It is estimated that each year, 1 in 65,000 children in the United States have kidney failure. Children with kidney failure have a different experience with this disease than adults.

Kidney failure can have a negative impact on a child’s growth, bone strength, and nerves. The kidneys are our body’s filters, so when the kidneys do not work in the right way, too much waste can build up that is supposed to be filtered out. This can affect a child’s brain development and function, causing learning disabilities.

Kidney transplant is considered the best treatment option for adults, as well as children, who have kidney failure.  Having a kidney transplant means your child would not have to do dialysis, which takes up lots of time and could disrupt your child’s social and school life.

Preparing for transplant

If your child’s kidneys have failed or are getting close to failure, talk to their nephrologist (kidney doctor) about the possibility of kidney transplant.

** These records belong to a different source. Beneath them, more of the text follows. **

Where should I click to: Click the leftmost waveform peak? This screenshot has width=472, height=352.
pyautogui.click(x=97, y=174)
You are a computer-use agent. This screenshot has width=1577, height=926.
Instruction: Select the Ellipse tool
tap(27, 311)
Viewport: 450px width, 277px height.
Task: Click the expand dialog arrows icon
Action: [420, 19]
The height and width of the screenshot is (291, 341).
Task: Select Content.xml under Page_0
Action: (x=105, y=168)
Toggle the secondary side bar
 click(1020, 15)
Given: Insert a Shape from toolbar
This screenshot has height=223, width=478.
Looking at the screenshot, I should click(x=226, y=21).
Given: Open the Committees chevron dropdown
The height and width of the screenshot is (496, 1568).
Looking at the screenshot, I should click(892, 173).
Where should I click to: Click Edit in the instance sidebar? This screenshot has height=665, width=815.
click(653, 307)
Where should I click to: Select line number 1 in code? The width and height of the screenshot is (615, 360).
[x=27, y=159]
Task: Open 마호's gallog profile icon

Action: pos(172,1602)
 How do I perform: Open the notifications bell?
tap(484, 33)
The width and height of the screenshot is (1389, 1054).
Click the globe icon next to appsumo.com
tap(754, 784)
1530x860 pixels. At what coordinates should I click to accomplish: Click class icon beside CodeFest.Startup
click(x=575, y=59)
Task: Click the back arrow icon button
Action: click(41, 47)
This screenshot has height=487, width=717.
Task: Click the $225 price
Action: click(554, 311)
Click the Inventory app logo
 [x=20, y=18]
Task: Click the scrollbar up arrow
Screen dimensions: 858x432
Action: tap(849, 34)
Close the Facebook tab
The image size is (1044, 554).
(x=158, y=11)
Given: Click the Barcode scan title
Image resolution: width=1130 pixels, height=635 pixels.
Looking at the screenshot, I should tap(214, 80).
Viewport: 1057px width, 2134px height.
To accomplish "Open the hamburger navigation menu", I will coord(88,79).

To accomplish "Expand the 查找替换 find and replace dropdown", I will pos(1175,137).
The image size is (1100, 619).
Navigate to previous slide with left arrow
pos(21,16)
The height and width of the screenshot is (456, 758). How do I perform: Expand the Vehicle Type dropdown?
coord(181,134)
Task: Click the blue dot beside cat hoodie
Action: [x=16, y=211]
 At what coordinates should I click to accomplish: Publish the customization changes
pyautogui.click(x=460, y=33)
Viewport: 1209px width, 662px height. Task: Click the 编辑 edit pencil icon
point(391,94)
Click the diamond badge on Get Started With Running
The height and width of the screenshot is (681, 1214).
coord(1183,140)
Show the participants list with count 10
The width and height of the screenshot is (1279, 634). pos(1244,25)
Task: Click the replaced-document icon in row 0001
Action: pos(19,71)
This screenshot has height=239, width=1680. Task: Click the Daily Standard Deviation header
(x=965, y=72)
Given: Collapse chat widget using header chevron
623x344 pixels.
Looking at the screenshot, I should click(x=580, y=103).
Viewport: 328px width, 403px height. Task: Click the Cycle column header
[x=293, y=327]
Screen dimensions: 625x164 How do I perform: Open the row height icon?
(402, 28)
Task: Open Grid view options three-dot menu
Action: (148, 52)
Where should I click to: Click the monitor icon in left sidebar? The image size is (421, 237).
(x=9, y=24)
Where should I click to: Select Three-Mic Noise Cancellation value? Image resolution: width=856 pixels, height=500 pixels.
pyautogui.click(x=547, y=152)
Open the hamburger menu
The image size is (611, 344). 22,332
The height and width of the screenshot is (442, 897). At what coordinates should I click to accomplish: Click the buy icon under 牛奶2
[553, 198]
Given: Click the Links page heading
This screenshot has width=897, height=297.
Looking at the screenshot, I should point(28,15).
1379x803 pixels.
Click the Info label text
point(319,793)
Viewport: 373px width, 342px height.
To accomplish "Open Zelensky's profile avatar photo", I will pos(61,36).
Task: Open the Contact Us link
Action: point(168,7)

  • You will need to locate a children’s transplant center where the surgery will happen. Most children hospitals in the United States have a transplant center. Click here for help finding a transplant hospital. Similar to adults, it may be valuable to get your child listed at multiple transplant centers.
  • Similar to adults, your child will need to have a medical evaluation so doctors can decide if a kidney transplant will be safe for your child.
  • Make a list of your questions for the doctors on the transplant team to answer.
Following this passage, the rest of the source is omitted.